## Exercise goal
Which lines of the records below contain the word "will"? Show each one.

::::::

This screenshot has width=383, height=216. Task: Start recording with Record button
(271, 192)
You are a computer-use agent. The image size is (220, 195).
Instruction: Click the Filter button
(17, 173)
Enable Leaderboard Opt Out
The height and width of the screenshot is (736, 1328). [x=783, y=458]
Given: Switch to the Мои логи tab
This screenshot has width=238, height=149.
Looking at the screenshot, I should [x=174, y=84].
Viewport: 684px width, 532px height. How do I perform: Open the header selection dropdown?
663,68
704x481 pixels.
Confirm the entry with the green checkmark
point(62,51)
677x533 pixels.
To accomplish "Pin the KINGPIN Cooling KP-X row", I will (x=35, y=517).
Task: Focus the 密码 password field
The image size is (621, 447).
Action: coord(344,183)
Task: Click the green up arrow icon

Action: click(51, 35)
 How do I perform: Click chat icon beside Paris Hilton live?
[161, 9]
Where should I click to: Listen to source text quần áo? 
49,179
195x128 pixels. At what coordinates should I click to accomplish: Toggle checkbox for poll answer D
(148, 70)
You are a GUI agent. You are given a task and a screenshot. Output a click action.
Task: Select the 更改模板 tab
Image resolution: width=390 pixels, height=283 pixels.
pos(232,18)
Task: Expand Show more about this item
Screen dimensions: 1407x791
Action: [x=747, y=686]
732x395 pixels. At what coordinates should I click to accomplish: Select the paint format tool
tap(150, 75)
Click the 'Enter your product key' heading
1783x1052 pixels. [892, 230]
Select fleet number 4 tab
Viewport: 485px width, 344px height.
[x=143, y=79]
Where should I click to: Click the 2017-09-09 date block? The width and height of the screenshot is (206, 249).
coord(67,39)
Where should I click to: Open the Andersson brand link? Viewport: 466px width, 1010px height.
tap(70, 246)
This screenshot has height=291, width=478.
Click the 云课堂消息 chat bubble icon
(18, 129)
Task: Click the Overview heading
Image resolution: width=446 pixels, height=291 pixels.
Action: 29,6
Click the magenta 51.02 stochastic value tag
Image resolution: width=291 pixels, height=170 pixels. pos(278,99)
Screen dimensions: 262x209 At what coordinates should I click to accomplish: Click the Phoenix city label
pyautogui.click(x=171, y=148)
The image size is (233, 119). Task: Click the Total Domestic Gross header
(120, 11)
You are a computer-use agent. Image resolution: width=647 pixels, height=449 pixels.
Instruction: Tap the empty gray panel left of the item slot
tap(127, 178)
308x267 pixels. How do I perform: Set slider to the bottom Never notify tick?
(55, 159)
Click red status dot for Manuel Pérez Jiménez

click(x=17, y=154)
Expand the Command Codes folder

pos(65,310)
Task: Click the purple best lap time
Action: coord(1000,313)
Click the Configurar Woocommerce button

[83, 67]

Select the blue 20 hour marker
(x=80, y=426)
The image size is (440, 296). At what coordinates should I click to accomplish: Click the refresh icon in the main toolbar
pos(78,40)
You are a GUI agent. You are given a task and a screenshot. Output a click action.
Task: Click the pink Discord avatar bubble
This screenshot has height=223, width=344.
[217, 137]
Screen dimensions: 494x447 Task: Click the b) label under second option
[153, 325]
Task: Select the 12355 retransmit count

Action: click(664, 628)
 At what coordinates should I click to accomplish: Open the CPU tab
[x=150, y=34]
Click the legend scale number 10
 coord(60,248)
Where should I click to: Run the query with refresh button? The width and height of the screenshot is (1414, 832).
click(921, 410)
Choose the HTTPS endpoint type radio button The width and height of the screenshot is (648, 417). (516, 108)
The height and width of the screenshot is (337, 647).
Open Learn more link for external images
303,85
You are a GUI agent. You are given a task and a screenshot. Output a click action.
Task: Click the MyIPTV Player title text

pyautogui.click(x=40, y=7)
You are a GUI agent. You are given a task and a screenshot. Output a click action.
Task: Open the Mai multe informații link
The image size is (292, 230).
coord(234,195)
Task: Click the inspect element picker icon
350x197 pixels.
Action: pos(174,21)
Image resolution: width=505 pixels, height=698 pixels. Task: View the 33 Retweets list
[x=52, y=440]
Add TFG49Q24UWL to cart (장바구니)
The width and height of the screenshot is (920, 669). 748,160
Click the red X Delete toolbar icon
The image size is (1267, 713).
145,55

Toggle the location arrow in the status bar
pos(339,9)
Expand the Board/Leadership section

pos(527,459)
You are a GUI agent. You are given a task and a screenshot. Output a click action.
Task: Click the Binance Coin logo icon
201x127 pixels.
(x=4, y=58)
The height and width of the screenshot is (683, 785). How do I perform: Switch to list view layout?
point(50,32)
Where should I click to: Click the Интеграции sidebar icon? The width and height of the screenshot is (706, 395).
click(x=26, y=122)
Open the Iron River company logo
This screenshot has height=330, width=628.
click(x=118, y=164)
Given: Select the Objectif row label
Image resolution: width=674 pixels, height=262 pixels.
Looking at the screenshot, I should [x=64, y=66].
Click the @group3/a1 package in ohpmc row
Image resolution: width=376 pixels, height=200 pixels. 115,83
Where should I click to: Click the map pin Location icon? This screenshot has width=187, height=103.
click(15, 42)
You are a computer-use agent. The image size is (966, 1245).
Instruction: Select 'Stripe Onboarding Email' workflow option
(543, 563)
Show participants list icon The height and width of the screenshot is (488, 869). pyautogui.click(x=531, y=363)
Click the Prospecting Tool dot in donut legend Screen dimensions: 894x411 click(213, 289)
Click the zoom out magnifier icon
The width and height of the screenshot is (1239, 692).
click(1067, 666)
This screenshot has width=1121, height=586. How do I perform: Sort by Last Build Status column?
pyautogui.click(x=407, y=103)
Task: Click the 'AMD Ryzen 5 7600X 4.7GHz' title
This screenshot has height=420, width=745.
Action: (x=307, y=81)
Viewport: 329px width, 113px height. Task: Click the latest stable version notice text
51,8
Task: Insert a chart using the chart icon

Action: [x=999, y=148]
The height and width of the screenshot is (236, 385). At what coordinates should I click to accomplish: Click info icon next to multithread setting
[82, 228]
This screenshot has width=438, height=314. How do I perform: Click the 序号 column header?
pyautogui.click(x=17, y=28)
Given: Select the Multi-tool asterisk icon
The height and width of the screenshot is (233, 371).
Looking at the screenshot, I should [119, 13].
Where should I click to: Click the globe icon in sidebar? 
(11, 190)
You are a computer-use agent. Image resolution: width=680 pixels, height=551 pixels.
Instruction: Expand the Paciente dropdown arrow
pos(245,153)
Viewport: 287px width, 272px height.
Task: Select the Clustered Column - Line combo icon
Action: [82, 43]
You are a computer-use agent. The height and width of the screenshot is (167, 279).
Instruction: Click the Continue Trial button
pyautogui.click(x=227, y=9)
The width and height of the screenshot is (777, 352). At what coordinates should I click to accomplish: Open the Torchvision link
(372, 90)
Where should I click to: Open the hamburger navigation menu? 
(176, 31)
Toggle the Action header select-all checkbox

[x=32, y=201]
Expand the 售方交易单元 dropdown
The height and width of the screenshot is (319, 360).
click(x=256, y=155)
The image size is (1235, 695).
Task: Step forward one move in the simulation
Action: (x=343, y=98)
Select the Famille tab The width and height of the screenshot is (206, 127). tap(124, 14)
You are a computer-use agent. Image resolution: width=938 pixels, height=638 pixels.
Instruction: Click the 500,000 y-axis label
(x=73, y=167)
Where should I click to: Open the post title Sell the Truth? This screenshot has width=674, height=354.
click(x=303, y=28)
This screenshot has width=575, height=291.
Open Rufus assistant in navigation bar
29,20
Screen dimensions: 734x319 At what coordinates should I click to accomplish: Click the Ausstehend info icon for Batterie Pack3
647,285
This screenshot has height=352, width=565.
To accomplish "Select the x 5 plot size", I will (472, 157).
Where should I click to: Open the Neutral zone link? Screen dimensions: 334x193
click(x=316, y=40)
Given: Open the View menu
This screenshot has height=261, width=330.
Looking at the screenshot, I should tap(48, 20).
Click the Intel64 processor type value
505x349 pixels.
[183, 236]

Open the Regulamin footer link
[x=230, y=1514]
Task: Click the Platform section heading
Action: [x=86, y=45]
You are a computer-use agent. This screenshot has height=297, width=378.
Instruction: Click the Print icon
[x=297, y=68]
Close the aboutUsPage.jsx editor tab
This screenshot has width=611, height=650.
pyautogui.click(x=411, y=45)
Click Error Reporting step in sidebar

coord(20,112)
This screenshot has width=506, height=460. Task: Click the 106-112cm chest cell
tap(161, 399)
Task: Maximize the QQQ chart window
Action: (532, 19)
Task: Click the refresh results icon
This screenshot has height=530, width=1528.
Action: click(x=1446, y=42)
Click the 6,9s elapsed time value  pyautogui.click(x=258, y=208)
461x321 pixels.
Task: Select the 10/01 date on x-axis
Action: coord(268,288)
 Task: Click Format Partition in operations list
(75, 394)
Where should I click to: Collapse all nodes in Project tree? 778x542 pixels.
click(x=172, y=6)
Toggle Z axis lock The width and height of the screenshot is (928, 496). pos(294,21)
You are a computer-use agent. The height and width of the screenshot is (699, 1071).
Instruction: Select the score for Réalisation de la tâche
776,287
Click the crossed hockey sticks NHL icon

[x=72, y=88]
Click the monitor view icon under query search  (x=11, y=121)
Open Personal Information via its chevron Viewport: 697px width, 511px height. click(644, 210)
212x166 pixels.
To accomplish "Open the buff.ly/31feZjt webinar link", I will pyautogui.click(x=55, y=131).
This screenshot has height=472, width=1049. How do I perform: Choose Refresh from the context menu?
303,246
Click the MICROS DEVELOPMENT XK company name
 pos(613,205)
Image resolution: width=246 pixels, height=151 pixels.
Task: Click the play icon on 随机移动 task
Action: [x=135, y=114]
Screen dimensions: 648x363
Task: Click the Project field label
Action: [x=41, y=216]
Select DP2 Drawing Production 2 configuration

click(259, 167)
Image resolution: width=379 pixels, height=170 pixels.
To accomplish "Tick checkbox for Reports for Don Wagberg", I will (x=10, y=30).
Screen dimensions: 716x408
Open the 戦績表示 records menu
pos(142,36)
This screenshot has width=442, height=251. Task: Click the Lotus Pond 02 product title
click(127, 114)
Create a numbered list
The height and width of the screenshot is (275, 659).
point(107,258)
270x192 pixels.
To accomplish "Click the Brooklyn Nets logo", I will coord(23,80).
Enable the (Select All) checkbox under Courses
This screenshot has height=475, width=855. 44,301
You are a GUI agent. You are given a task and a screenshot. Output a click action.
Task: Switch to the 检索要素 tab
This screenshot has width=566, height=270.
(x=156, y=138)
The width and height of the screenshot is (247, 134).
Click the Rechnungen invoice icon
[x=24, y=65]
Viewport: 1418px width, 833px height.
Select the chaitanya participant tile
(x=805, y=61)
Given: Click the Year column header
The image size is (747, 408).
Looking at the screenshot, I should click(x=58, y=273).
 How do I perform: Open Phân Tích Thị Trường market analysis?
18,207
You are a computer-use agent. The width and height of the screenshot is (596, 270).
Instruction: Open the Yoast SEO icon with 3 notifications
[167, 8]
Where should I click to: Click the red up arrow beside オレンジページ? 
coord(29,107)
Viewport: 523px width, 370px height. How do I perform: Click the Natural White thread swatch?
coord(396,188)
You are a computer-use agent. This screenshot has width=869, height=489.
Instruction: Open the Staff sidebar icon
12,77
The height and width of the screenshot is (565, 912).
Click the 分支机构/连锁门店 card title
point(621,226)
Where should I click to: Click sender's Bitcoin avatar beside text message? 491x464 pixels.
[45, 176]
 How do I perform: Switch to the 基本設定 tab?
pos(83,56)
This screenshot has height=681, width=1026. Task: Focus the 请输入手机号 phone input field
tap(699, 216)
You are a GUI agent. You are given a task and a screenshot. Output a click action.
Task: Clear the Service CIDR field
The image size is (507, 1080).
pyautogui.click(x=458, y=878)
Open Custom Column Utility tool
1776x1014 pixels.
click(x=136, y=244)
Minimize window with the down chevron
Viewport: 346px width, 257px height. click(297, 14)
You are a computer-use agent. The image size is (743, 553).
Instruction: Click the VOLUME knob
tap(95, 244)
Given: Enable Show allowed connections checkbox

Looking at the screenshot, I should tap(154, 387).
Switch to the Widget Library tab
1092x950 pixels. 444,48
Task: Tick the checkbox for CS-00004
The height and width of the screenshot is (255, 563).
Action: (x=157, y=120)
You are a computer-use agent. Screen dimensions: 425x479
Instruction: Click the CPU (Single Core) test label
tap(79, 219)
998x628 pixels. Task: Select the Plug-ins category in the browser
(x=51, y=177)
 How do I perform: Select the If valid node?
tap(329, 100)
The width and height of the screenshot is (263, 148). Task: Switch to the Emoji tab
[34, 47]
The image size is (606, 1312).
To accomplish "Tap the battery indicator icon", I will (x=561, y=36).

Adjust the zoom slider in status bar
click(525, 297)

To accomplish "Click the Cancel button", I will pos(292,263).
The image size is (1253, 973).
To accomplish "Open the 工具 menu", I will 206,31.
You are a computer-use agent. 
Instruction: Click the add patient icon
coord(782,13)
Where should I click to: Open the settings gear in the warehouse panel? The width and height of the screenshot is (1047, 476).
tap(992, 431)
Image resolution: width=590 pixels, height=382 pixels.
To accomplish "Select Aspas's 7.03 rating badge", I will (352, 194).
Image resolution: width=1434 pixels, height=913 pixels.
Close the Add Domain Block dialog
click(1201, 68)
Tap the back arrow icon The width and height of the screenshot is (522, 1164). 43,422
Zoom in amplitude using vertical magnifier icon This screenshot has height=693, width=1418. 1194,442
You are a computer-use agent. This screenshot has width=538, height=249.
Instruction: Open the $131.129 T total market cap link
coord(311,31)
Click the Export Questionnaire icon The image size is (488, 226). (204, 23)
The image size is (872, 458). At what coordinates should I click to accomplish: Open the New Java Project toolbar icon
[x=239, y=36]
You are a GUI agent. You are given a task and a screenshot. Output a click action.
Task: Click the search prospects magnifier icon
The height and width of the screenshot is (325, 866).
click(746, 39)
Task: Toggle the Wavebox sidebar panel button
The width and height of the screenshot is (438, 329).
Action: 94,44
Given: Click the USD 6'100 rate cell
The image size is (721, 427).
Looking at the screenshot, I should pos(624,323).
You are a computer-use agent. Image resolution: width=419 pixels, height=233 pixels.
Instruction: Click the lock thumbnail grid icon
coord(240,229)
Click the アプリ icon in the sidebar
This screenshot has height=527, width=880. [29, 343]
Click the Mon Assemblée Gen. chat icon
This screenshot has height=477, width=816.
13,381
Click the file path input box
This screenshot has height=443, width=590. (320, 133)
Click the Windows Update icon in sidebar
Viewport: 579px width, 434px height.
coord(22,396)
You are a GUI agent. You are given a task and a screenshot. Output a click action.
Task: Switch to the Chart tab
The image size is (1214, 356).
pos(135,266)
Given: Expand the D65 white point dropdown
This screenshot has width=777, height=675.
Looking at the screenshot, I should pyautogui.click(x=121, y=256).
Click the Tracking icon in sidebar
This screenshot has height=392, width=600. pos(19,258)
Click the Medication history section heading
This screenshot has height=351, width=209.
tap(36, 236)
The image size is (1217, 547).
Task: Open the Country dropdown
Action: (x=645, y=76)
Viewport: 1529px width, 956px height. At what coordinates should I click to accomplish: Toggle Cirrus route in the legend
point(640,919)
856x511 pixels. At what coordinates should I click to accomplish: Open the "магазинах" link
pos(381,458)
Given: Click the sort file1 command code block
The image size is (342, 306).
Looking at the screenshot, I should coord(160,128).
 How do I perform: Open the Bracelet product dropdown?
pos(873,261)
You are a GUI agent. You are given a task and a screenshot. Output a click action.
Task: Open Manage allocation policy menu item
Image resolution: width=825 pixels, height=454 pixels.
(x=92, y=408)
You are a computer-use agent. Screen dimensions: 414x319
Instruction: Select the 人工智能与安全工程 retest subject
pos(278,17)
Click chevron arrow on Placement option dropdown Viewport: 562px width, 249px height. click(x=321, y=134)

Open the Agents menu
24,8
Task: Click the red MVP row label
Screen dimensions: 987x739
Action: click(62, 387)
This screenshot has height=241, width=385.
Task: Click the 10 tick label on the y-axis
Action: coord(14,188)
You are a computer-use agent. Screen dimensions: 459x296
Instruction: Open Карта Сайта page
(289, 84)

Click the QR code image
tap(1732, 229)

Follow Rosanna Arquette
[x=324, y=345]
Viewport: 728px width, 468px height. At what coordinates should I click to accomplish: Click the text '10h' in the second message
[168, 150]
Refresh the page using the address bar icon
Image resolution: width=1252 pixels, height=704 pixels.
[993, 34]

::::::

## Exercise result
To accomplish "Pin the KINGPIN Cooling KP-X row", I will (x=35, y=517).
To accomplish "Select the x 5 plot size", I will (472, 157).
To accomplish "Open the buff.ly/31feZjt webinar link", I will pyautogui.click(x=55, y=131).
To accomplish "Tick checkbox for Reports for Don Wagberg", I will (x=10, y=30).
To accomplish "Click the Brooklyn Nets logo", I will coord(23,80).
To accomplish "Tap the battery indicator icon", I will (x=561, y=36).
To accomplish "Click the Cancel button", I will pos(292,263).
To accomplish "Open the 工具 menu", I will 206,31.
To accomplish "Select Aspas's 7.03 rating badge", I will (352, 194).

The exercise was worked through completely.